Saved data entries:
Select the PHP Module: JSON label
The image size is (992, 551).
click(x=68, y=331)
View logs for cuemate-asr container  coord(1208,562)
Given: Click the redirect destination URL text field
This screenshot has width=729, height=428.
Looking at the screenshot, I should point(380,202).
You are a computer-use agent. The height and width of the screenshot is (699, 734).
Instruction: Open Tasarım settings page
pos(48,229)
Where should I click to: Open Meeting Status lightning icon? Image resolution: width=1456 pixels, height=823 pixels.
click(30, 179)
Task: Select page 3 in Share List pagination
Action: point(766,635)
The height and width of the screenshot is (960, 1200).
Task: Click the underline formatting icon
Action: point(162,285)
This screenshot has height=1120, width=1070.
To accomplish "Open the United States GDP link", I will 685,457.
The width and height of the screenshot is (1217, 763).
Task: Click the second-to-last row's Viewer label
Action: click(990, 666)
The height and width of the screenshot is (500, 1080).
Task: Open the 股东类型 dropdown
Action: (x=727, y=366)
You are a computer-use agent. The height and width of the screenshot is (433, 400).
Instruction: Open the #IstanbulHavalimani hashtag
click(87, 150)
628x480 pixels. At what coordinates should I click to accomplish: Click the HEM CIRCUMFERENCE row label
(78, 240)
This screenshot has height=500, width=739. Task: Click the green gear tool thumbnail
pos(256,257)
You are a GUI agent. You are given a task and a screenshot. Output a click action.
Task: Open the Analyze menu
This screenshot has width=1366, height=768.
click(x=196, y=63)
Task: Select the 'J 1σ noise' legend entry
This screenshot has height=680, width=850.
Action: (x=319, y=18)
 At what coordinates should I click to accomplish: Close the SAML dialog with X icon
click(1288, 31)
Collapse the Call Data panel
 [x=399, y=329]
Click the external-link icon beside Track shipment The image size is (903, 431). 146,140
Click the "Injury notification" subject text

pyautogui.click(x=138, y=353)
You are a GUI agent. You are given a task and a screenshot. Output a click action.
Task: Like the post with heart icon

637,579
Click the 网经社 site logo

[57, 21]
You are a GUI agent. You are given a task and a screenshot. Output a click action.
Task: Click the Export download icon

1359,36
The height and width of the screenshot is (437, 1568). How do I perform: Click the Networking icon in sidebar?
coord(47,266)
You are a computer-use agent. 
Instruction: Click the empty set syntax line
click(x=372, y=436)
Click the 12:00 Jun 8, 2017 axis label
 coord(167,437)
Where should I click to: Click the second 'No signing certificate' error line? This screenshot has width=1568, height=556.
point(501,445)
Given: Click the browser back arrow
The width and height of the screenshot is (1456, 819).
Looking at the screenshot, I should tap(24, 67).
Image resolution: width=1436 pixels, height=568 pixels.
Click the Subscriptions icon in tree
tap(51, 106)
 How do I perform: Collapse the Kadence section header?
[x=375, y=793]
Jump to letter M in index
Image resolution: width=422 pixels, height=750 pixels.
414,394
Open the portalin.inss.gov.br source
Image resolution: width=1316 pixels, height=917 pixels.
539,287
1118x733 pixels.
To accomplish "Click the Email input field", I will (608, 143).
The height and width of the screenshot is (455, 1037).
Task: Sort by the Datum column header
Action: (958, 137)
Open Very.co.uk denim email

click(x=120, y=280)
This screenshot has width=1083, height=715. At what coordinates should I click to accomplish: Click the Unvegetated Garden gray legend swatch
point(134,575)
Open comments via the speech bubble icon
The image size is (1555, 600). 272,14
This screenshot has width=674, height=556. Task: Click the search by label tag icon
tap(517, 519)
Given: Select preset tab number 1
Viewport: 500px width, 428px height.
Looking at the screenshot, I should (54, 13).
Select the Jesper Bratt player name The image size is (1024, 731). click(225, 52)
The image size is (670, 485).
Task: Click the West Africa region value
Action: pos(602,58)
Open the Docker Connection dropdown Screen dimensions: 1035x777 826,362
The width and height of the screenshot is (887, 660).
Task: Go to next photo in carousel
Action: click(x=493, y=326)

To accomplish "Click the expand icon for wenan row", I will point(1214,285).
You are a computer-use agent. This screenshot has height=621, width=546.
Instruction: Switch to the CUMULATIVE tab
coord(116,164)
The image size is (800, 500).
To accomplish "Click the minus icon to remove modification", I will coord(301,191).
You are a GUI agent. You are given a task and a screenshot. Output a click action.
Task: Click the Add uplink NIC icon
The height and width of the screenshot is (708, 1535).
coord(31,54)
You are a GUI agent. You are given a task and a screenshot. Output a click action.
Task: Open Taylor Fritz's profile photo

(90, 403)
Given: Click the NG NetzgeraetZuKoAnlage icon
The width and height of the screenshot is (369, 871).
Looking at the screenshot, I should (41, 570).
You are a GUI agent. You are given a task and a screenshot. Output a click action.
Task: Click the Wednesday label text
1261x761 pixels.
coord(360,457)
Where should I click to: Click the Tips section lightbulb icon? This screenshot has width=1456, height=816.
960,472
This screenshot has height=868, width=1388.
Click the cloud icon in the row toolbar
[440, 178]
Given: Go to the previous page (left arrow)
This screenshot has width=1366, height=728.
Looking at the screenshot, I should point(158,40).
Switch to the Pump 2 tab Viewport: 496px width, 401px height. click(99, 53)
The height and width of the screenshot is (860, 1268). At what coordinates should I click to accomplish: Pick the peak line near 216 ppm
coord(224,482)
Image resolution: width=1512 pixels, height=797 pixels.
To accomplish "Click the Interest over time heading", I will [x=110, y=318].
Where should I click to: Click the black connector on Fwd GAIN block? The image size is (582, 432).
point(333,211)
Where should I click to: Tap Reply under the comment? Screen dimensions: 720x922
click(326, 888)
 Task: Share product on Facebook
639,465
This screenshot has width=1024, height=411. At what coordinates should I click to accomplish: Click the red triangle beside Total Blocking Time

# Work order
Filter the records down to the lines containing the word "beside", and copy those.

# Answer to this task
Click the external-link icon beside Track shipment The image size is (903, 431). 146,140
This screenshot has width=1024, height=411. At what coordinates should I click to accomplish: Click the red triangle beside Total Blocking Time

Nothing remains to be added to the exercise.